Lately (past 3 weeks) I have been doing a lot of work on the Azure cloud service by Microsoft. It still has a long way to go before it is even remotely comparable to AWS. I say this mostly from a ease of use point of view. One statement that I hear a lot from Microsoft folks is the power of the Azure PowerShell tools. As to how more and more users prefer to use Azure PowerShell instead of the UI. Well, I cant speak for all Azure users but I can say this…. I have used AWS for almost 2 years and they too provide a powerful CLI. I have used the AWS CLI about 10 times in the past 2 years. Why just 10 times? Because pretty much anything I want to do I can do using their UI. Its called making life easier. Microsoft Azure has two different UIs each with several limitations, thereby forcing users (or at least me) into using PowerShell. The issue is not as to whether PowerShell is good or bad. Its more about the fact that Azure has not yet matured enough to provide users with a simple, intuitive, yet powerful interface to manage a cloud based data center.
This article is mostly about setting up resources in Azure (classic mode) and quirks that I noticed. Perhaps these are not quirks but then I should say, things the UI does not warn or prevent you from doing and all hell breaks loose. I will keep updating this blog post as and when I find issues and fixes for them.
My setup is as follows: A single Virtual Network (Named VNET1) with a single Subnet (Subnet1) in it (for now). I have one resource group (RG1). I actually use more meaningful names but for the purpose of this blog the current naming convention should suffice. Now this part I do not recall the sequence in which I built them (and it may play a role in what I observed later). So I also have one cloud service (CS1), one availability set (AS1), and one storage account (SA1).
Now I start creating VMs in the classic mode and select RG1, CS1 (domain), VNET1, etc. All works fine. I am not exactly sure of the relationship between Resource Groups, Availability Sets, and Cloud Services. But they are related…LOL. Problems I faced were:
Problem 1: Adding a new machine to a new cloud service within a Virtual network. (Another cloud service already exists)

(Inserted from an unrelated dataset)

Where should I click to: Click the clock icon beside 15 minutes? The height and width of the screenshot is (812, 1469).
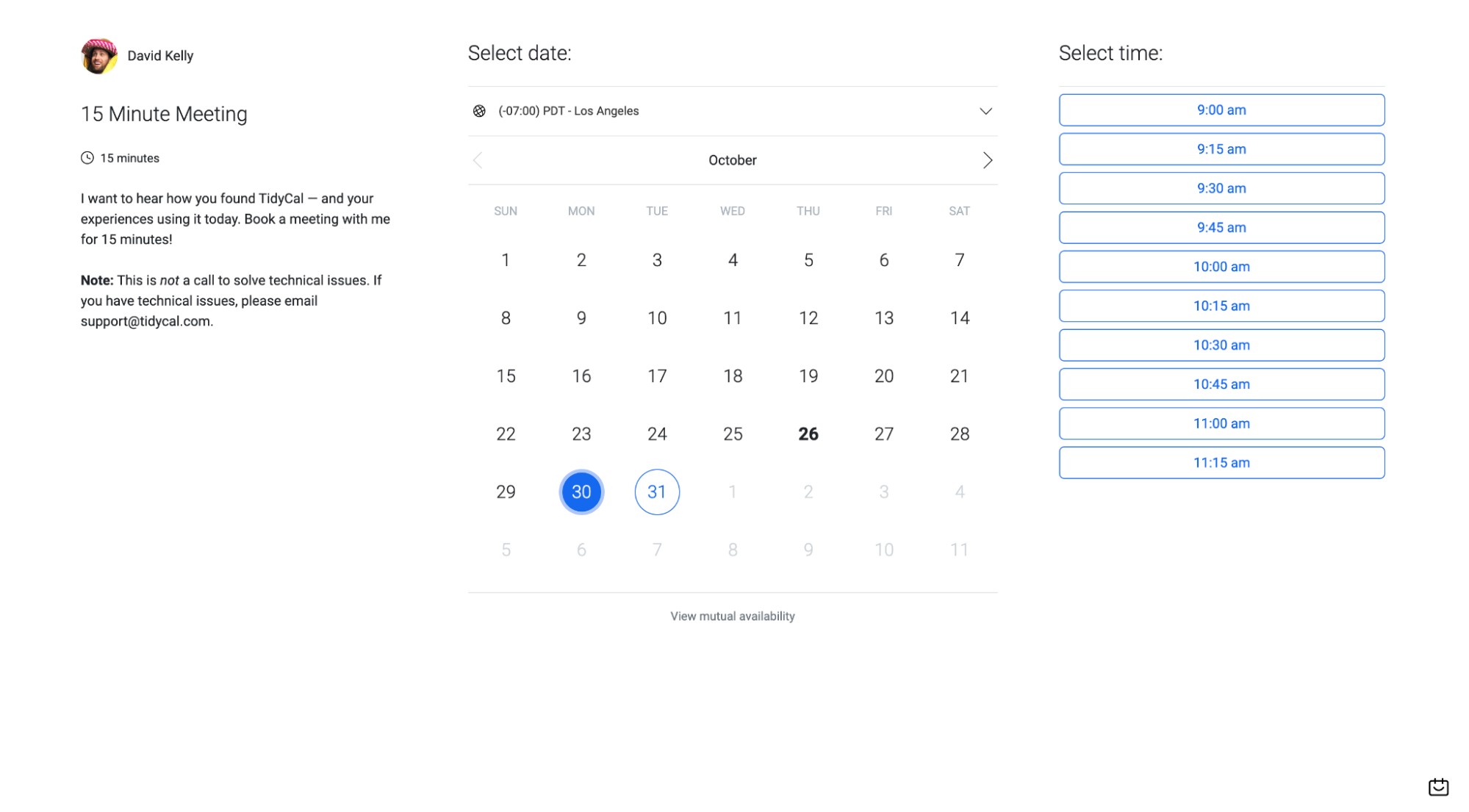(87, 157)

When trying to add a machine to a new cloud service I tried several approaches.
- Create a new cloud service and then create a new VM and select the new cloud service you created. FAILS. The moment you select the domain name of the new cloud service you created, you will be forced away from VNET1 and Subnet1. You will notice that some other VNET is selected and locked. At least on portal.azure.com.
- So instead you create the domain (cloud service) as a part of creating the VM. When it is time to select a domain, click on create new one. This too would fail.
- That's when I realized that first I should create an availability set (while creating the VM), then a new domain/cloud service and things would work fine.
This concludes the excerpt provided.